The labour leader said that such news was poor and like a glass cut in the hand of a minor, as the world today has taken infrastructure to be a reliable means to wealth generation.

He opined that the ravaging global pandemic (COVID-19), which has claimed many lives, has further exposed infrastructure deficiency and decay in the country, stating that it was evident in major sectors of the economy, especially health, education, transport and ICT, among others.

“Nigeria should take its lesson from already recorded failures, especially in our health sector, transport and ICT to adopt infrastructural framework for national development that would outlive political parties’ manifestos,” he said.

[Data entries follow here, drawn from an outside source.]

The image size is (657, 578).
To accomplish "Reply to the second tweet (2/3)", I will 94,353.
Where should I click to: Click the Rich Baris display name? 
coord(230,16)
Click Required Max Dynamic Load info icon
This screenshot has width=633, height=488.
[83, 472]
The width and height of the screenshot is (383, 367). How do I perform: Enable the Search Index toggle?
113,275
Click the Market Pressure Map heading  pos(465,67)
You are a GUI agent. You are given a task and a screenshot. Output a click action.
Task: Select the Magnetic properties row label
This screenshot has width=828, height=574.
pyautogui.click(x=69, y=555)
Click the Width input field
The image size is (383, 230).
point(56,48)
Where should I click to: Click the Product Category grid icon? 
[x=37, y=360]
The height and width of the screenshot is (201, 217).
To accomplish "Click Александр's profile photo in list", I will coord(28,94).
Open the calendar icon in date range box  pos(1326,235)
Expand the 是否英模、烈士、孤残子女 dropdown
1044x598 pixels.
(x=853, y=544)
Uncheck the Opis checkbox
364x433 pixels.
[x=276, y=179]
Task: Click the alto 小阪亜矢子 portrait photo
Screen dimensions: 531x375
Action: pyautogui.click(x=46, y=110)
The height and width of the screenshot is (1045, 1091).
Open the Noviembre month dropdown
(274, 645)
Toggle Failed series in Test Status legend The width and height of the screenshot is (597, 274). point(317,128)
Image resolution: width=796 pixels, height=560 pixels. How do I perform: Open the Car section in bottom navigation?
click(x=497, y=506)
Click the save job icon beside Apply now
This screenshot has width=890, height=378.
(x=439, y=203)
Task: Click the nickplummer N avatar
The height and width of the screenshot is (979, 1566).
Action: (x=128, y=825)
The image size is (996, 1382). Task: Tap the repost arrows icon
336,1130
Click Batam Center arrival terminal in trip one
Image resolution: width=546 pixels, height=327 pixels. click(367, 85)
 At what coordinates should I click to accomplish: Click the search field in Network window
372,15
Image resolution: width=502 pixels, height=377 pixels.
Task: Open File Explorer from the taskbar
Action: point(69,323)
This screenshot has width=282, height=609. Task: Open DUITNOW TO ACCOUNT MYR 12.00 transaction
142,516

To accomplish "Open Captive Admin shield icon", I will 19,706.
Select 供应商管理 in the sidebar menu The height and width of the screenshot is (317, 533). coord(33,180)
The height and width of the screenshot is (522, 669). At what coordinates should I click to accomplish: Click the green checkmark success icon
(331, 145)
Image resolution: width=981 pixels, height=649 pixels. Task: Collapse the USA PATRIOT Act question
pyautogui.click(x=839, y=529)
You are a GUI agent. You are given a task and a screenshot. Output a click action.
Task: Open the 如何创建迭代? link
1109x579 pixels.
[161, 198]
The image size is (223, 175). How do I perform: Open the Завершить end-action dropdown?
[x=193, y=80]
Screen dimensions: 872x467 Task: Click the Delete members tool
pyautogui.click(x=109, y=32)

The BWI, the international body, NUCECFWW, is affiliated to in its solidarity message said infrastructure development within the world’s developing countries has not received the will and acceptable attention of consecutive governments, particularly in Nigeria and Africa as a whole.

However, the Minister of Labour and Employment, Senator Chris Ngige, represented by Acting State Controller of Labour, Mrs. Ozulumba Eucharia, said the Federal Government understood the importance of infrastructure as it forms the backbone of every society providing essential services such as energy, power, water supply, waste management, transportation, telecommunication, etc.

“Dear comrades, permit me to state that the President Muhammadu Buhari government’s drive to sustained infrastructural development across the country and fulfillment of one of the administration cardinal promises is unprecedented,” he said.